Bildirge imzalayan ülkelerin çoğunun yasama organınca kabul edildikten sonra 1950 yılında yürürlüğe girmiştir. Ülkemiz bu Bildirgeyi ilk imzalayan 46 ülke arasındadır. Türkiye Bildirgeyi 6 Nisan 1949 tarihinde onaylamıştır.

Kuvvetlinin haklı değil, haklının kuvvetli olduğu bir dünya hepimizin özlemidir.

İşte tam da bunun için; Uzun yıllar dünyaya dürüstlük ve insan hakları konusunda örnek olmuş bir milletin torunları olarak çok çalışacağız, güçlü olacağız, adil olacağız, insan haklarında uygulamalarımızla dünyaya önder ve lider olacağız.

İnsan haklarını oluşturan temel değerlerin ülkemizde ve dünyada egemen olmasını diliyor, tüm vatandaşlarımızın 10 Aralık Dünya İnsan Hakları Günü'nü kutluyorum.

ÖZLÜ SÖZ: “İnsan onuruna yakışan bir yaşam en temel insan hakkıdır.
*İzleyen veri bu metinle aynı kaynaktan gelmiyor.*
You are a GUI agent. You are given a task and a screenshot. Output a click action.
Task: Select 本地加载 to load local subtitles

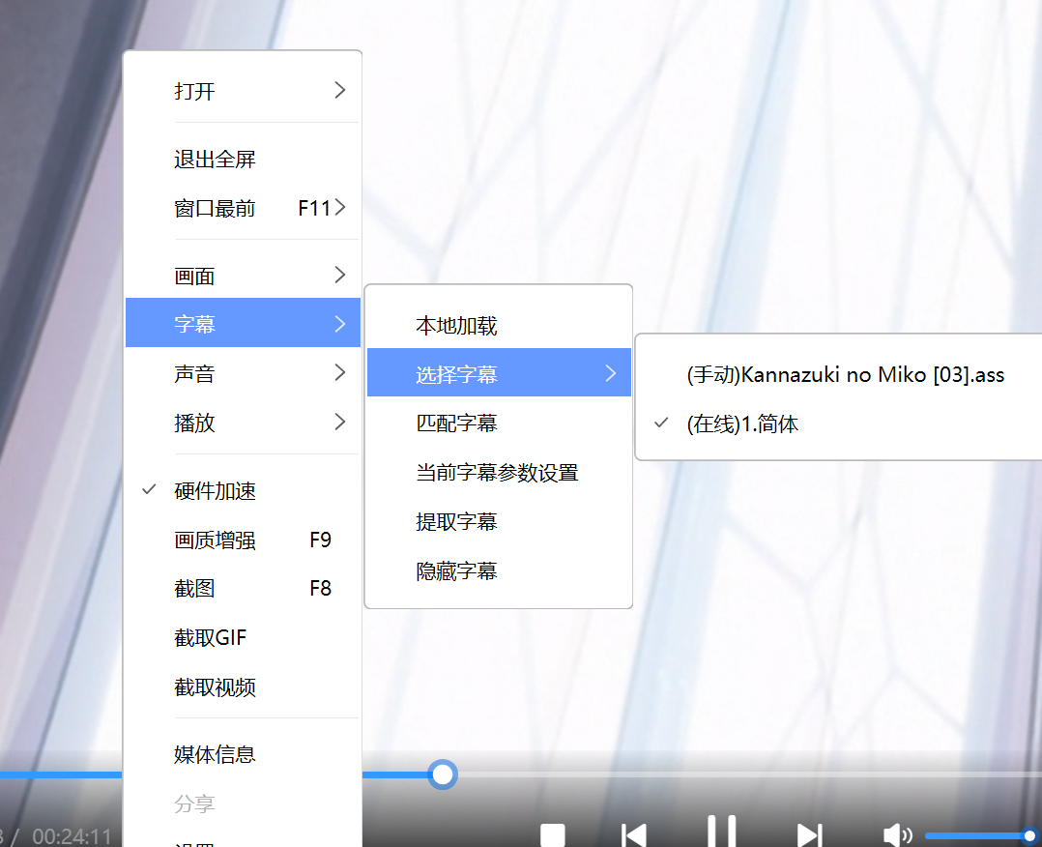click(454, 326)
Çünkü İnsan, haklarıyla İNSAN'dır.”

“Eşitlik ve insan haklarına saygı, daha adil bir dünya için şarttır.”

“İnsan hakları uygar yaşamın temelidir, çağımızın değeridir, güvencesi demokrasidir.” (Mustafa Kemal ATATÜRK)

“Herkes doğuştan gelen devredilemez ve engellenemez haklara sahiptir”

“Özgürlüğünden vazgeçen kimse, insanlık hak ve görevlerinden vazgeçmiş demektir.”

“Biz, yaşamak isteyen, haysiyet ve şerefiyle yaşamak isteyen bir milletiz.” – Ulu Önder Gazi MUSTAFA KEMAL ATATÜRK

Aydın’ın Haber Portalı Tüm Değerli Yeni Kıroba Gazetesi okurlarım; Herkese İyi, Mutlu ve Huzurlu haftalar dilerim. Mutluluk ve Başarı sizinle olsun. İnsan hakları bizim öz malımız, öz değerimizdir. Kalın Sağlıcakla ve Esenlikle… Selamlar, Saygılar, sevgiler.